The extraction of patient data (personal and clinical) typically leads to large volumes of files that must be carefully managed. The process often involves creating files on the legacy system’s storage platform. Driven by the situation, once the data has been extracted it can be moved to network drives and/or integration engine platforms for translation and delivery. It is critical to create an environment for testing and validation with controlled access and security.

Short-term data storage: During the extraction and translation phase(s), there should be designated areas authorized for storage of Protected Health Information (PHI).

Long-term data storage: After data has been tested and validated, a critical component for a long-term strategy is to ensure proper management of the data in all locations.

For example:

  • Any data not included for long-term storage needs to be removed.
    • This could include wiping testing/validation environments, deleting files from short-term storage areas, and purging integration engine storage.
  • Archival of original files
    • When legacy systems are retired, organizations may choose to store data extracts for future use. A designated storage area with access control should be created specifically for this purpose.
  • Testing/validation materials
    • Hard or soft copy validation materials may be required for future audits, meaning they should all be retained in storage appropriate to the medium.

Access and authorization

Conversion/integration team members: These users must practice responsible data management during ETL, application build, testing, validation and troubleshooting. They will be exposed to large amounts of PHI and must understand the importance of PHI exposure, use and security.

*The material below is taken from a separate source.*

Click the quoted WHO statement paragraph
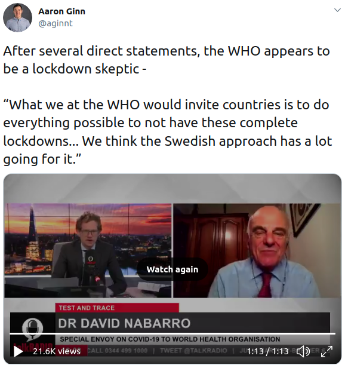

EHR application team members: Are responsible for application build and initial testing. Often, these users may not be accustomed to managing large volumes of PHI and should be properly educated prior to exposure.

Clinical/administrative champions: Are users who focus on data validation. The validation of converted legacy data typically occurs prior to formal user training. Users will need special training and credentials to access the new system and validate patient charts. Temporary user accounts with auditing specific setup for each validator should be in place, similar to standard production system auditing users.

Sensitive Information

Legacy data being converted can contain highly sensitive information that is protected on a specific need-to-know basis, such as behavioral health or psychiatric evaluations.

This type of data must be configured in a manner to ensure it is restricted to users who would typically have access to it and to make sure it aligns with confidentiality policies and other user agreements in place for each end user.

Proper testing should be completed to verify such restrictions are in place that mirror legacy access (i.e., behavioral health and psychiatric visits should only be visible to providers within those departments).

The implementation of a new EHR is a busy and exciting time for an organization, as new systems and processes are installed. The primary focus during this time is relative to the data and workflows of the future, but the conversion of legacy data is a critical component that will give providers the ability to deliver the highest quality of patient care. Managing large-volume PHI during such a busy time requires an understanding of overarching regulations such as HIPAA or GDPR, as well as state and local mandates. Following proper security protocols to ensure the protection of this data is imperative for the data conversion team to protect the patients, as well as the valuable assets of the healthcare organization.